(Interface element records)
========
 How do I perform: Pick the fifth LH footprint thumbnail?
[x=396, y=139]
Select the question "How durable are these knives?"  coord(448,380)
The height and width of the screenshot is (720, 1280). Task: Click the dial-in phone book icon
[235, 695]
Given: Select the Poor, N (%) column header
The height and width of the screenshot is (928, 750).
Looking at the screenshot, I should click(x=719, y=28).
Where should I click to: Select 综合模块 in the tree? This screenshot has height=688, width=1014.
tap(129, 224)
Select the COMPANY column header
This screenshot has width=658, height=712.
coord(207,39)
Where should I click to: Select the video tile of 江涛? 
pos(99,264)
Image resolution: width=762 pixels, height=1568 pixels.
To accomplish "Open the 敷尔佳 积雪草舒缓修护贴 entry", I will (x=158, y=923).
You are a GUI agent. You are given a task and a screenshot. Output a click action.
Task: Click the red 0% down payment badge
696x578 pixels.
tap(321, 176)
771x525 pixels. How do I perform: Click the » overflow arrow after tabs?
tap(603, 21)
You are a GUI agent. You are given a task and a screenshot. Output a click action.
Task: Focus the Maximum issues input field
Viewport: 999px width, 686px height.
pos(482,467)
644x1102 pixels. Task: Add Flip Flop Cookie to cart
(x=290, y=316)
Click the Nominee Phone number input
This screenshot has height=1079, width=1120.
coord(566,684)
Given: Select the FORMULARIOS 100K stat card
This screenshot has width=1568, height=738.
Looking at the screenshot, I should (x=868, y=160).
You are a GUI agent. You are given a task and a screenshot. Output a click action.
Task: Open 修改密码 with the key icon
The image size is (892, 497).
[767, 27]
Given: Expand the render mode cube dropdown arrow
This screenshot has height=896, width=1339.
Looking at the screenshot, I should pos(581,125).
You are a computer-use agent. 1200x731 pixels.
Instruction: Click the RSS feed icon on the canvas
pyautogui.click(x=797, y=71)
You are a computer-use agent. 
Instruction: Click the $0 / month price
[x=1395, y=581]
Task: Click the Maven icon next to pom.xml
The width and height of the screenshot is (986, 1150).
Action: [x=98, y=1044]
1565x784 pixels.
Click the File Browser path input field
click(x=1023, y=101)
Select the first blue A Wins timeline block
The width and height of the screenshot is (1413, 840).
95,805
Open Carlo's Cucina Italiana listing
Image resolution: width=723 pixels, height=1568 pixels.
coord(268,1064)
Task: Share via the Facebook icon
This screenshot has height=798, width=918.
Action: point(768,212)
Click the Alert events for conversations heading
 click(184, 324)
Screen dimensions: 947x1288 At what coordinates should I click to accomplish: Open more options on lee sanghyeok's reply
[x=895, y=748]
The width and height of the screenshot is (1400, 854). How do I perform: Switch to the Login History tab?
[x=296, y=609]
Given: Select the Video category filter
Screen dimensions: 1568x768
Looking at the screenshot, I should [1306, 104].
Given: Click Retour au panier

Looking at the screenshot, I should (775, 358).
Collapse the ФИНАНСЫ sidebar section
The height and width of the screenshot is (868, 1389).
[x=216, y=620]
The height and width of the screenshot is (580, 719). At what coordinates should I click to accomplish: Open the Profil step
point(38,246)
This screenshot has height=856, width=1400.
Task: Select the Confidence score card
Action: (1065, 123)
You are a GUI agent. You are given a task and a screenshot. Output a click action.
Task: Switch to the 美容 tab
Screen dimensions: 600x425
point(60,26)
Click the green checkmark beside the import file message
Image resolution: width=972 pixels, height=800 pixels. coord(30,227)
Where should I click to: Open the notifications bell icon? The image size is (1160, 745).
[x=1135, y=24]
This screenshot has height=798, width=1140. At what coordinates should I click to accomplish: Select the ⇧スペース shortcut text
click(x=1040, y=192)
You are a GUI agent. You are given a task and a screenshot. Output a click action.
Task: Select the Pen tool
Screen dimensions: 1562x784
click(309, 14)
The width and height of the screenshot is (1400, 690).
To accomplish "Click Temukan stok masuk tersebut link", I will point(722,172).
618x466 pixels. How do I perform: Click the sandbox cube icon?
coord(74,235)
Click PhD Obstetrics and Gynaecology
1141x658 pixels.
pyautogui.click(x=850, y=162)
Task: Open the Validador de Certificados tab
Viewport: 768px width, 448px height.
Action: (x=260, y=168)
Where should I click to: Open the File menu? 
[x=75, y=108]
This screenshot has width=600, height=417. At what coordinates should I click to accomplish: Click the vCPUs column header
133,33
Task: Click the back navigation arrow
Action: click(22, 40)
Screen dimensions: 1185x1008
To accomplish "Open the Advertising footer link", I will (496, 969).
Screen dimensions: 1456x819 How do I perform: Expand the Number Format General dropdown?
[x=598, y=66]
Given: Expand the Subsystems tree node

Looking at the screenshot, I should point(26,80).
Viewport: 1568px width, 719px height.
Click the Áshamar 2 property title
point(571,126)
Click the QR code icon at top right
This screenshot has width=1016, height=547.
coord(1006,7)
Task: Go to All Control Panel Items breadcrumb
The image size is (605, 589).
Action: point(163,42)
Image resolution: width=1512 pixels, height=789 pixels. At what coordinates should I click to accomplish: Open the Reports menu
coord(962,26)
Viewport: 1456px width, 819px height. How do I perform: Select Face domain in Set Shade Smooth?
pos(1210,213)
========
Pick out every line of the rows above that contains the string "field", and copy each one in full.

Solution to this problem:
Task: Focus the Maximum issues input field
Click the File Browser path input field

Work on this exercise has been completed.